She traveled to the Netherlands in October 1937 with Philippo and a retired schoolteacher named Van Munster.[18] According to some accounts, they were deported there because Philippo was suspected of trying to revive the banned Communist Party of Indonesia.[19] She stayed there for several years lecturing on Digoel, especially to local groups of the Communist Party of the Netherlands, and advocating for the camp to be shut down.[20] [21] Her lectures were generally given in Indonesian and were translated into Dutch by Rustam Effendi or others.[22] During this period, the former camp doctor L. J. A. Schoonheyt, who had since become a member of the National Socialist Movement in the Netherlands, was also touring and giving lectures in favour of the camp. Soekaesih and van Munster wrote and published a pamphlet contradicting his claims about the positive nature of the camp, titled Dutch; Flemish: Indonesia, een politiestaat (met een antwoord aan dr. Schoonheyt) (Indonesia, a police state, with an answer to dr. Schoonheyt).[23] [24] [25] The brochure quickly sold out of the first printing and was reprinted the following year.

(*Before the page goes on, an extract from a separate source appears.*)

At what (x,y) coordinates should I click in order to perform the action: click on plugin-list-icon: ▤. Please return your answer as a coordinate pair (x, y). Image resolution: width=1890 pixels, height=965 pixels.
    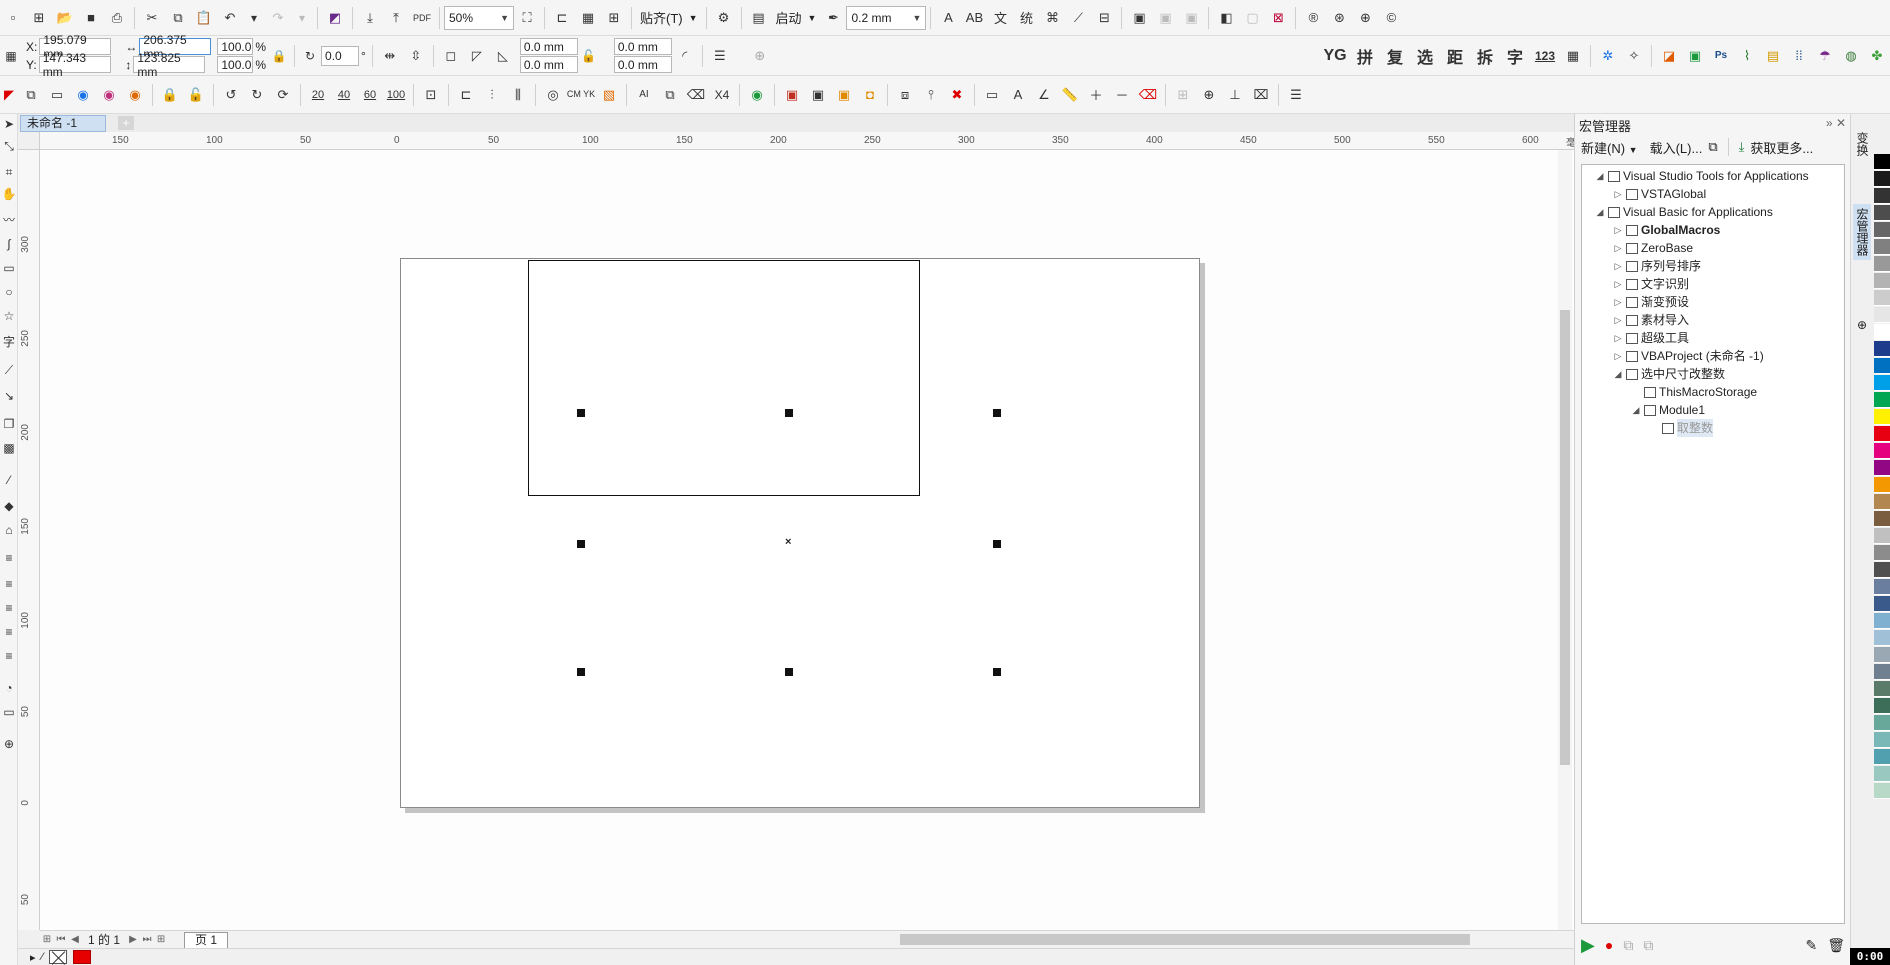
    Looking at the image, I should click on (1773, 56).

During World War II Soekaesih and Philippo remained in the Netherlands working clandestinely for the Communist Party. They returned to Indonesia in 1946.[26] She continued to be active in documenting the former camp at Digul (which was closed after World War II) and in 1955 joined a new organization that sought to promote research about it and to build connections between the families of former internees.[27] Her adopted son Boejoeng Saleh Poeradisastra was also a Communist activist and became a political prisoner at Buru during the Transition to the New Order.[28] Her place and time of death are not documented.
In 2019, as part of an effort to rename streets in a new district in Amsterdam after anti-colonial figures, her name was approved for a street name on the central island of IJburg, which is currently still under construction.[29]